Lighthouse Initiative for Texas Classrooms

Grade 7 Lessons

  • Grade 7 Lessons (pdf)
    • Lessons and Skills Correlation
    • Mirabeau B. Lamar’s Idea of Nationalism and the Republic of Texas
    • Immigration to Texas
    • Revolution: Take a Stand!

Teacher Voice: Grade 7 Pre-AP* Texas History—Becky Elbert, Pre-AP Texas History, Waller Junior High School, Waller, TX

Stepping into a grade 7 Pre-AP* classroom will provide the observer with an opportunity to see young scholars on task in a rich learning environment. On any given day, students will be engaged in a myriad of activities utilizing a variety of materials including, maps, secondary and primary source documents, fiction and nonfiction literature, poems, songs, art, photographs, video clips, letters, artifacts and other related materials, as well as the textbook. Exposure to these resources and opportunities to work in the manner of real historians are critical elements to the success of the grade 7 Pre-AP program.

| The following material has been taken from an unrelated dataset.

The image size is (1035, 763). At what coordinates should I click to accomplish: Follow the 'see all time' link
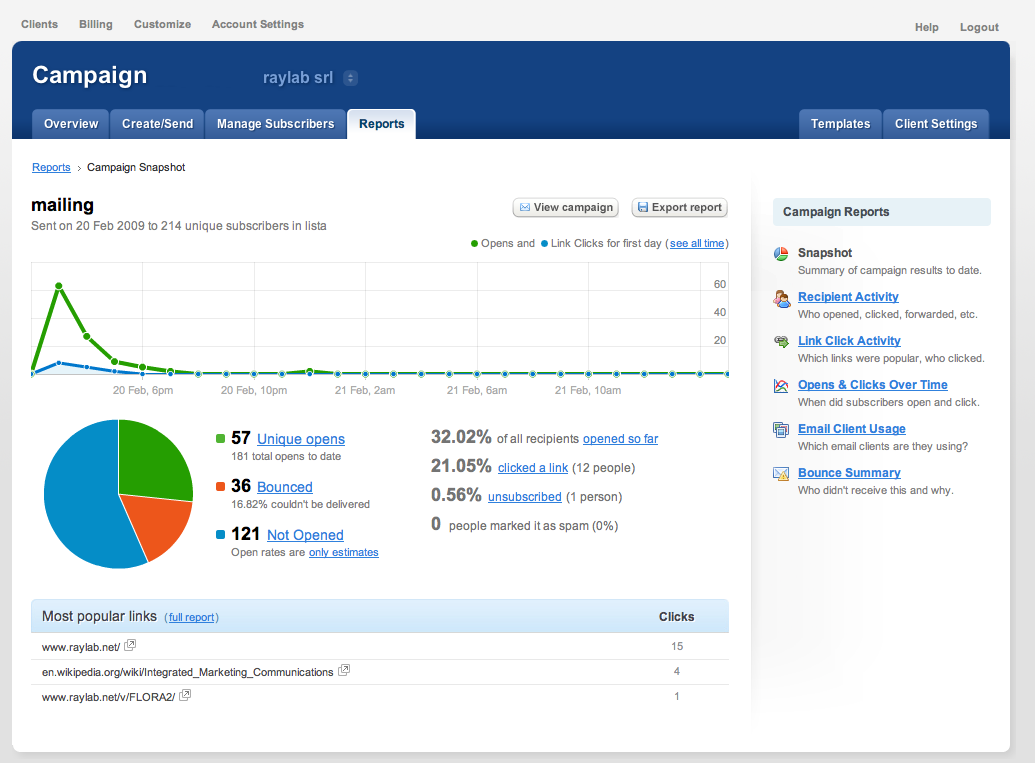[x=697, y=243]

Lessons in which students compare and contrast viewpoints and different personal accounts, relate past events to current situations, and practice high level critical thinking skills will also be apparent in these classrooms. Daily lessons will incorporate cooperative grouping as well as independent research.

The following descriptions illustrate a sample of grade 7 Pre-AP classroom activities. In a unit entitled "Settlement of West Texas," students are required to observe photographs of early pioneer families and record their observations on a photographic archives form acquired from a museum. Students must then research census data and construct graphs to indicate population growth, average age, occupations, and areas from which the people came. On another day, lyrics of songs will be played on a Victrola and guitar and analyzed for the historical references. Primary and secondary documents are read, summarized, and presented to the class. Maps of the most famous trail drives are drawn and a table of the mileage, obstacles, and positive attributes of each is created. Based on that information, students are asked to evaluate, make judgments, select a particular trail to travel with a herd, and develop a journal of their "cattle drive," including a page of expenses and final profit. The culminating activity asks students to assume a character who would be present on a cattle drive (cook, trail boss, drag men, flankers, point men, longhorns, wrangler, remuda) and perform the duties of each role on a small scale, simulated cattle drive outside.

To assess their learning, students are required to write an essay detailing the factors that contributed to the settlement of West Texas. Details should include the ways in which windmills, fencing, movement of the Indians to reservations, and railroads effected settlement.

Grade 7 students are definitely in transition. In their metamorphic travels through the seventh grade, they represent practically every stage of physical, social, emotional, and intellectual development. Lessons in the Pre-AP classroom will be as varied as the students for whom they are designed.